• _Reading text_:

- Opening Delimiter -

The Scope of an Epic

One of the greatest accomplishments, at least for me, about Black Panther was how epic they made the hidden country of Wakanda feel. Sometimes in Marvel films the CGI just gets to be too much for me. On the list of my favorite films of all time none of them are hugely fx driven (with the possible exception of Eternal Sunshine of the Spotless Mind). I find myself drawn to stories where audiences spend more time looking into the eyes of a character than they do digital cities or synthetic vistas.

I remember scenes in Dr. Strange and Avengers where characters are literally in space and I could not be more bored. I just can’t relate as person to someone hanging around in an endless vastness of space without a danger that is relatable to me. It’s fine if it’s something I have a point of reference for – I understand the dangers of actual space so I can feel for Sandra Bullock’s character in Gravity – but when Dr. Strange is negotiating with an infinite god in some weird time loop where matter seems to break rules I just get too lost in the philosophy of it all.

I find myself drawn to stories where audiences spend more time looking into the eyes of a character than they do digital cities or synthetic vistas

Why Was Black Panther Different?

What made Black Panther different was that the director didn’t spend a lot of screen time exploring the digitally rendered cityscape of Wakanda, but rather focused more on the actual African landscape that surrounded the hidden city.

It was quite beautiful to watch the space shuttle zip and zoom over deserts and mountains. Once they penetrated the little bubble and entered the prosperous (and totally CGI) city of Wakanda I lost a lot of interest – but thankfully the shots didn’t last long.

Even when key scenes took place in Wakanda they were either set indoors on sets that were definitely sci-fi but still familiar in their feel, or in outdoor arenas that connected more to the tribal nature of the Wakandan people then the digital gadgets. I actually think that one of the least exciting scenes of the film, unfortunately, was the climax at the end because of how it was so reliant on futuristic suits, a silent underground floating subway, and anti-vibranium fields (makes no sense if you haven’t seen the film). Still, it was a really good super-hero film that asks a lot of big questions about sharing knowledge and the responsibility of wealth.

- Closing Delimiter -

• _Directive 1_: In the Black Panther review, why does the writer call the film's climax one of its least exciting scenes? Answer in one to three sentences.
• _Directive 2_: In the Black Panther review, which film does the writer name as the possible exception among their favorite films that are not heavily effects-driven?
• _Directive 3_: Write a continuation of the Black Panther review, picking up after its final sentence.
The listing is unrelated to the Black Panther review.

• _Extracted entries_:
- Opening Delimiter -

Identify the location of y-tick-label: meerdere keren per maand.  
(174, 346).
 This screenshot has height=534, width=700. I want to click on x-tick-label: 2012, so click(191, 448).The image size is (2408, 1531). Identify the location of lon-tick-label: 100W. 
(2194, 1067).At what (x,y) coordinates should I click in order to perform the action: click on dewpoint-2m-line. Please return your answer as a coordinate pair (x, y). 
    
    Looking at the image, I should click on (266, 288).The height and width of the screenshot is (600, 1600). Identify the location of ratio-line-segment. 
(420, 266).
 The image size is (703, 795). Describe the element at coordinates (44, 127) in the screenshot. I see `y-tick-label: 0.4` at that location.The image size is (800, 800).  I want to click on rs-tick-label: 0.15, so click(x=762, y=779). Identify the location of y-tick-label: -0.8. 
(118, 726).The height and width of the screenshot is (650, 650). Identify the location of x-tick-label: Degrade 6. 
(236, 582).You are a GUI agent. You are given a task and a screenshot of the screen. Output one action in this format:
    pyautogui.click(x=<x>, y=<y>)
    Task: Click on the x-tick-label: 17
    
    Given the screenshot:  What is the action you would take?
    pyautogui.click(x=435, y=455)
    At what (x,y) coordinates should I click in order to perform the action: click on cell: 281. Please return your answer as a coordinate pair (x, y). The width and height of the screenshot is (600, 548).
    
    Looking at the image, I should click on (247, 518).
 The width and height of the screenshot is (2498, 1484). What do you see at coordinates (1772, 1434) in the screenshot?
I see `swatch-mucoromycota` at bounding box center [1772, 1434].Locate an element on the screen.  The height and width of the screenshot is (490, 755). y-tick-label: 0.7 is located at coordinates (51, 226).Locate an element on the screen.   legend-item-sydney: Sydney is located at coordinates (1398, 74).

- Closing Delimiter -

• _Exercise output 1_: The writer found the climax dull because it relied so heavily on futuristic suits, a silent underground floating subway, and anti-vibranium fields.

• _Exercise output 2_: Eternal Sunshine of the Spotless Mind.

• _Exercise output 3_:
What to Take Away as an Independent Filmmaker

Obviously nobody on a shoestring budget can ever compete with the studios when it comes to the scope of the epic world building that often comes with a Marvel super-hero movie. The constant struggle that an independent filmmaker has is making the film feel bigger than it is. One approach to combat this, and the one I usually favor, is to not fight this at all and in fact lean into the simplicity of a small film. There have been great films that take place in limited locations with no special fx. 12 Angry Men comes to mind as one of the greatest examples of a one-room movie that kept me on the edge of my seat.

Still, as a filmmaker it gets tiring trying to always come up with yet another screenplay idea that can take place in one house or one office building or one bar etc. What dawned on me as I watched Black Panther is that my favorite shots in the film, the ones of the space ship flying over the African landscape before they enter the CGI country of Wakanda could be quite easily replicated by someone with a drone and a little bit of 3d work.

as a filmmaker it gets tiring trying to always come up with yet another screenplay idea that can take place in one house or one office building or one bar etc.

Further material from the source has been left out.